Python isn't really the right tool for parsing org-mode files. Ideally I should be using elisp, along with all the functions and regular expressions that work behind the scenes to orchestrate org-modes functionality. Unfortunately my fledgling understanding of the Org-Mode's mapping api seems likely to fail me and rather than end up yak shaving I'm going to use python. I guess the 'right tool for the job' is often the tool you know best; which is probably why that phrase is usually heard right before someone makes a discursive ideological argument about their new favorite tool-chain.
Of course there is prior art for parsing Org-Mode files in python. I could probably use PyOrgMode to do this but when I cloned the repo and tried to parse a some of my files it choked. "It's probably a quick fix to figure out why it didn't work…" is the thing I usually say right before a 5 hour marathon into someone else's code base.
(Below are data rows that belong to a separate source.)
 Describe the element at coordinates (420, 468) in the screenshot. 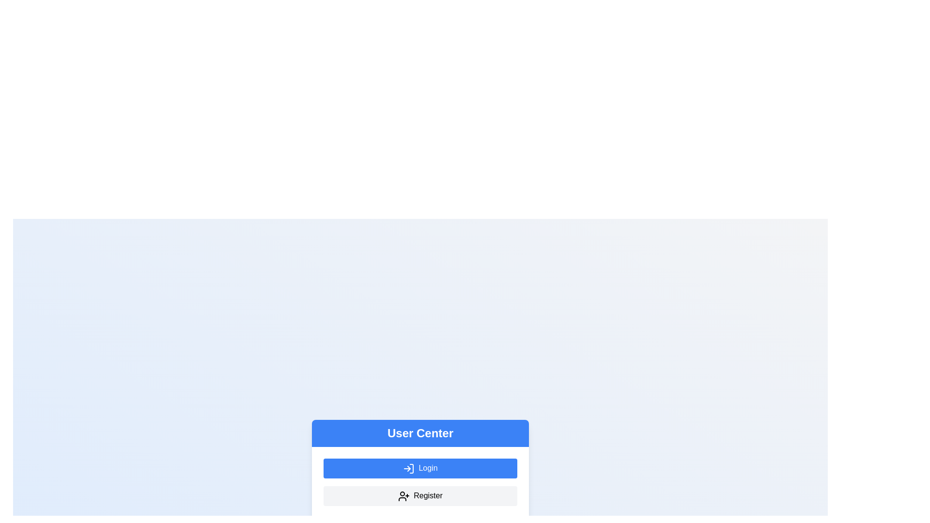

I see `the login button located in the center of its section, directly above the 'Register' button and below the 'User Center' heading` at that location.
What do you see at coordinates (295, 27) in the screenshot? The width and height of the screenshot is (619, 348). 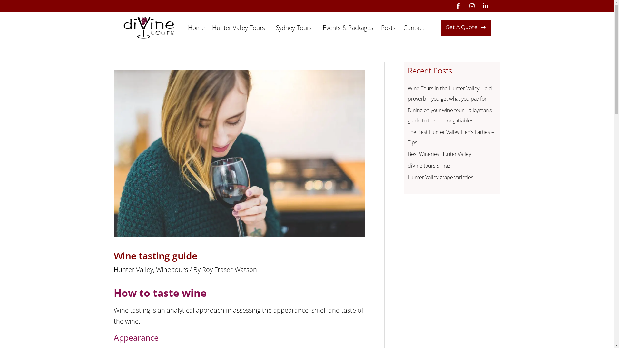 I see `'Sydney Tours'` at bounding box center [295, 27].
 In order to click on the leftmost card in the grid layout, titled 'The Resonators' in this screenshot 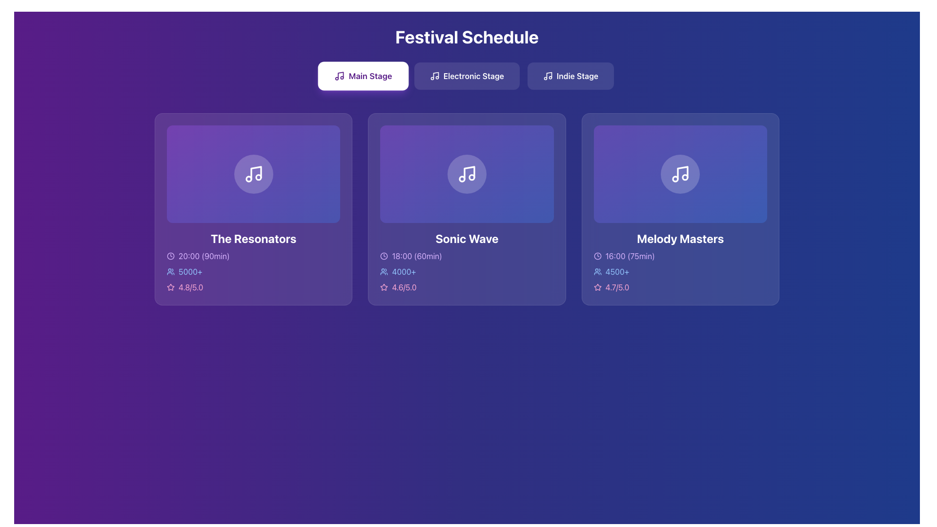, I will do `click(253, 208)`.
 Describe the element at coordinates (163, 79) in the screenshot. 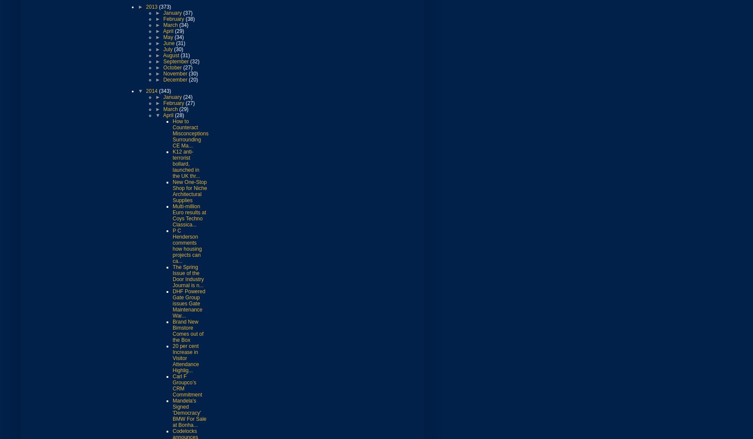

I see `'December'` at that location.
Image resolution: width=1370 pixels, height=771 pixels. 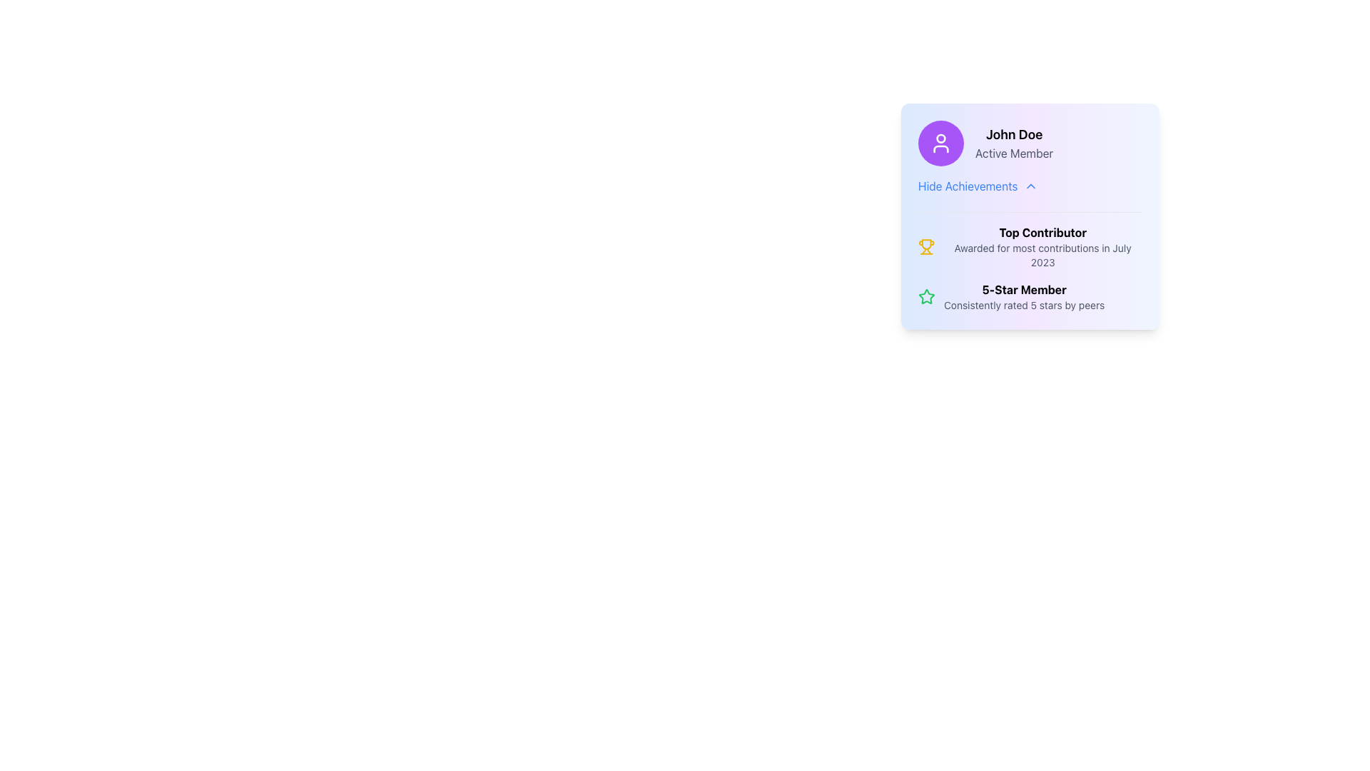 What do you see at coordinates (927, 296) in the screenshot?
I see `the green star-shaped icon located in the bottom section of the 'Award' card area, to the left of the text '5-Star Member'` at bounding box center [927, 296].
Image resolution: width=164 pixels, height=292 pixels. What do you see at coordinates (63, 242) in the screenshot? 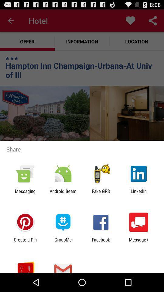
I see `groupme item` at bounding box center [63, 242].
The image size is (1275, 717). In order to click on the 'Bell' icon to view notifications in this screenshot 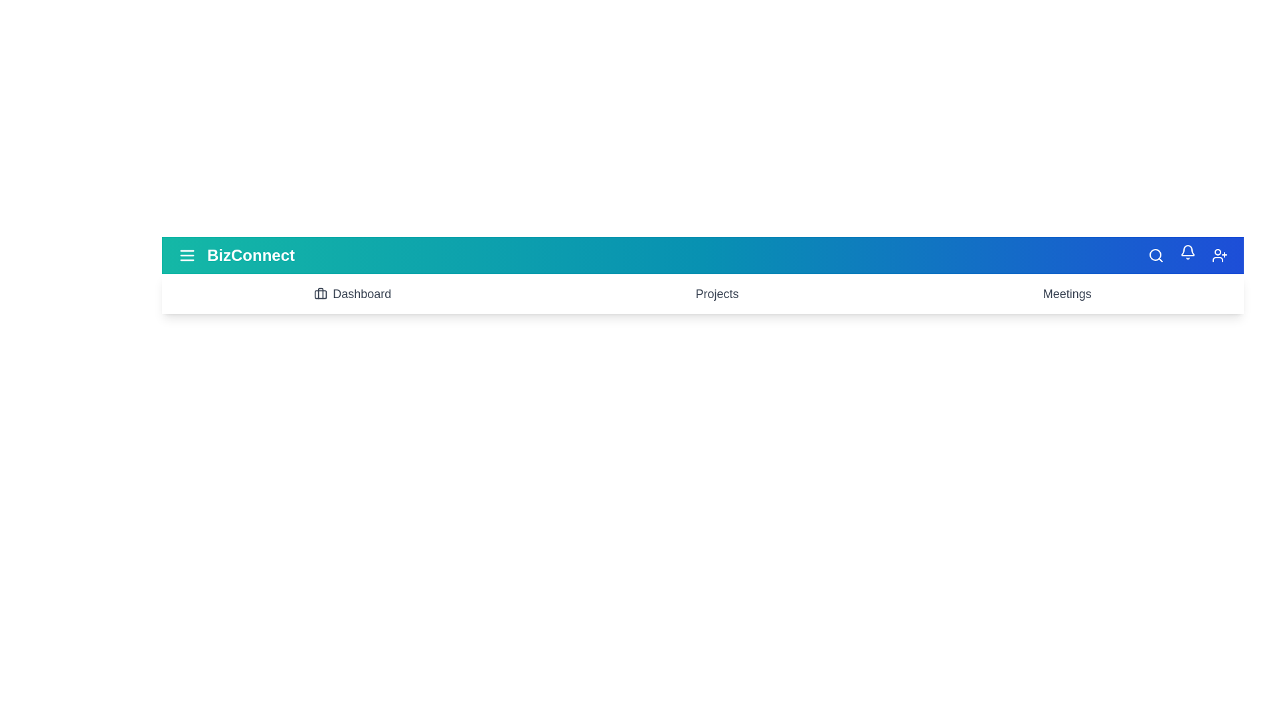, I will do `click(1188, 253)`.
I made a note to look into it and wrote this (quick and ugly) function instead:
from collections import deque
def parse_headings(headings):
"""Clean up, some headings have ":" and * and other junk in them."""
for heading in headings:
# If we got an empty heading for some reason get rid of it
if heading != '':
hqueue = deque(heading.split(":"))
# egrep will return a filename and the line seperated by a :
# luckily this lines up with org's tag system
fn = hqueue.popleft()
head = []
tags = []
# If there are tags last character will be a ':'
# this check keeps us from parsing headlines with urls at
# the end of them
if heading[-1] == ":":
while len(hqueue):
t = hqueue.pop()
# append to tags unless we've got an empty string
# or a queue item with spaces in it (org-mode tags
# can't have spaces)
if " " not in t and t != '':
tags.append(t)
elif t != '':
hqueue.append(t)
break
# Re-join our head
head = ":".join(hqueue)
# Get number of stars
stars, head = len(head.split(" ")[0]), " ".join(head.split(" ")[1:])
yield (fn, stars, head, ",".join(tags))
This makes it easy to parse headings by using subprocess's check_output() function and egrep
to pull lines that start with one or more '*' followed by a space:
import subprocess
headings = subprocess.check_output('egrep "^[*]+ " *.org', shell=True).split("\n")
Headings can then be parsed using pandas:
import pandas as pd
df = pd.DataFrame(parse_headings(headings),
columns=["FileName", "Level", "Heading", "Tags"])
ti = df['Tags'].str.get_dummies(sep=",").astype(bool)
This gives me a data frame with four columns, FileName, Level, Heading and Tags. I use the core strings method get_dummies() to create a data frame of tag indicator variables so we can look at tag specific subgroups and do basic tag analysis.